In short we've stacked our advantages and minimized our overhead to such a degree that we come out even with centralized ISP performance.
These cheaper ($65) antennas typically go up to about 100mbps.
The entire set of hardware for this user cost $161, $90 for the router, $65 for the antenna, and $6 for the mount.
I'm very happy to have reached this design milestone. We knew that to be viable as a replacement for centralized ISPs we would need to nail both performance and price.
But the journey is far from over.
What we need to improve from here is reliability, we currently have 99.7% uptime, that's about 30 minutes of unexpected downtime a week.
Obviously this is a user experience issue, even if we can provide better service than an incumbent ISP we need to also be more reliable.
Payments have reached a high level of reliability
Since the last update my primary focus has been getting payment convergence to hold up in turbulent production conditions.
I've been hotpatching the production exit and gateway every day for the past two weeks.
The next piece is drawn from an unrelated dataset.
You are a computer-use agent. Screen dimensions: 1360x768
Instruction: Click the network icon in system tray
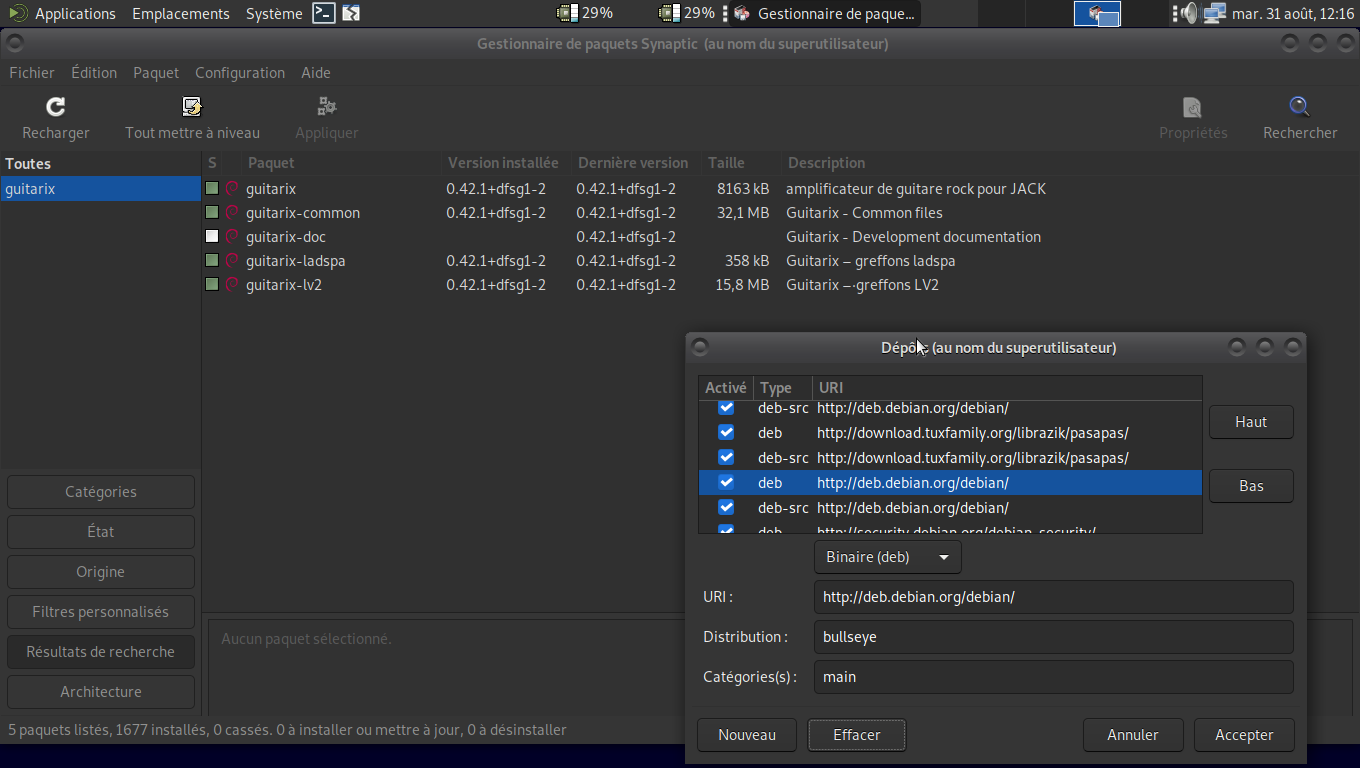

There are obviously risks to doing this, but I've managed to get away without any extra downtime beyond what it takes to actually load the patches.
This is the result of Saturday's hotpatch, 0.3% bandwidth accounting divergence and 0.6% billing divergence over a period of 48 hours. Including some of the most active traffic periods of the week.
Before I started this billing would drift by a couple of percent a day and on the larger nodes errors would eventually build up enough to stop normal operation.
The core set of problems that ended up requiring changes are as follows
- Receiving nodes checked for 1 block confirmation so uncles could cause issues. Increased to 4 blocks
- Sending nodes assumed that all transactions that entered the mempool would eventually enter the blockchain, this is not the case. Sending nodes now also wait for 4 confirmations.
- The state of 'payment in flight' was implicit. So sometimes a node would make many transactions during the same block period. This is now prevented.
- The timing issue I resolved in my last blog post, no more time based discounts.
- The accounting logic for payments didn't deal well with high rates of failed payment attempts. This logic has been simplified and made aware of in flight payments.
I'm hoping to roll these changes to everyone in Beta 5 in just a week or so.